Sign up at Scrapeless for free Scraping Browser runtime and adapt the integration above to the SERPs, pages, and regions your team needs. Full reference at docs.scrapeless.com.
FAQ
Why does Qwen Code need an MCP server for web search at all?
Because it has no built-in web search. The web_search core tool was removed in an early version, and the official docs route web search through MCP servers instead. Connecting Scrapeless gives the agent that missing search capability, plus rendered page access and a full cloud browser.
How is this different from Qwen Code's built-in web_fetch?
web_fetch does a plain retrieval of a URL. It does not render JavaScript and carries no anti-detection or proxy layer, so it struggles on single-page apps and bot-protected sites. The Scrapeless tools add the missing search (google_search), clean rendered text (scrape_markdown), and a stateful anti-detection browser (browser_*) on residential proxies.
Which environment variable holds the Scrapeless key?
SCRAPELESS_KEY. This is the documented exception — the Scrapeless CLI and SDK read SCRAPELESS_API_KEY, but the MCP server reads SCRAPELESS_KEY. Qwen Code can expand it from your environment via $SCRAPELESS_KEY inside the config's env object.
Where does Qwen Code read MCP configuration from?
From ~/.qwen/settings.json for user scope, or .qwen/settings.json in a project root for project scope. Both use the mcpServers object. You can also add a server with qwen mcp add and inspect connections with qwen mcp list.
stdio vs HTTP streamable — when should you use each?
Use stdio when the server runs locally alongside the CLI: Qwen Code launches scrapeless-mcp-server as a child process and talks to it over standard input/output.
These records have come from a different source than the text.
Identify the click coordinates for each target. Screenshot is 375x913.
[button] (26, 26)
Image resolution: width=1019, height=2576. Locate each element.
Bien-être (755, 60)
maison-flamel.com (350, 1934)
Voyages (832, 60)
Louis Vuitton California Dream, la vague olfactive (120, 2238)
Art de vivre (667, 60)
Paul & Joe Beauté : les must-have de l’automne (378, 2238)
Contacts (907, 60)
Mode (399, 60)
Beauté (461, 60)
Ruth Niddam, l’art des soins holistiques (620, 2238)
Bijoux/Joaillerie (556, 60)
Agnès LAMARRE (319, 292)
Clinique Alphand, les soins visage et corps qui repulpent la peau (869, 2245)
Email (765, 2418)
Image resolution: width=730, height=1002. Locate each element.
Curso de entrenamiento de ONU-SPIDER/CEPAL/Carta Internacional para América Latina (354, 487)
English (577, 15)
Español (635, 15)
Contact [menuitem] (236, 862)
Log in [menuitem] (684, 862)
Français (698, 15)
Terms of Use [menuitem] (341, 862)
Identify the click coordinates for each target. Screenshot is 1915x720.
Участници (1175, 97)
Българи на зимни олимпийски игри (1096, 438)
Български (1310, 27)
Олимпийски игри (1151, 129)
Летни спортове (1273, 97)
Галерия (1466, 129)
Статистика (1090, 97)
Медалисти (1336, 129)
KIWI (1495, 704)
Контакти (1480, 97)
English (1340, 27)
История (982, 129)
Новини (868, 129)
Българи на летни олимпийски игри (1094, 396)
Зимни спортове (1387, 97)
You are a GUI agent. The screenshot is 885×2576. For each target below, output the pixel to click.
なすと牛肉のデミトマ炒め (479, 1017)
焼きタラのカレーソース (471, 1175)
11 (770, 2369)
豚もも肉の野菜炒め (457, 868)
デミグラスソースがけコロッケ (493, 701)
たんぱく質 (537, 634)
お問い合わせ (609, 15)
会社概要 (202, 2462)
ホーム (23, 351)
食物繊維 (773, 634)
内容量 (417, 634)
Use HTTP streamable (the httpUrl key pointing at https://api.scrapeless.com/mcp with the x-api-token header) when the agent is hosted or remote and cannot spawn a local process.
Does proxyCountry always apply?
Not necessarily. proxyCountry is a preference that can defer to the region configured on your account. If geo-targeting matters, confirm the egress region rather than assuming the per-call value always wins.
Is web scraping via the agent legal?
Scraping publicly available data is generally permissible, but you are responsible for how you use it. Review each site's Terms of Service and respect robots.txt, and remember that rules around personal data and access vary by jurisdiction. When in doubt, get legal advice for your specific use case.
Can you use this without an AI agent?
Yes. The Scrapeless MCP server is a standard MCP server, so any MCP-compatible client can call it — or you can drive it directly over JSON-RPC (initialize, then tools/list and tools/call). The agent is a convenience, not a requirement.
At Scrapeless, we only access publicly available data while strictly complying with applicable laws, regulations, and website privacy policies. The content in this blog is for demonstration purposes only and does not involve any illegal or infringing activities. We make no guarantees and disclaim all liability for the use of information from this blog or third-party links. Before engaging in any scraping activities, consult your legal advisor and review the target website's terms of service or obtain the necessary permissions.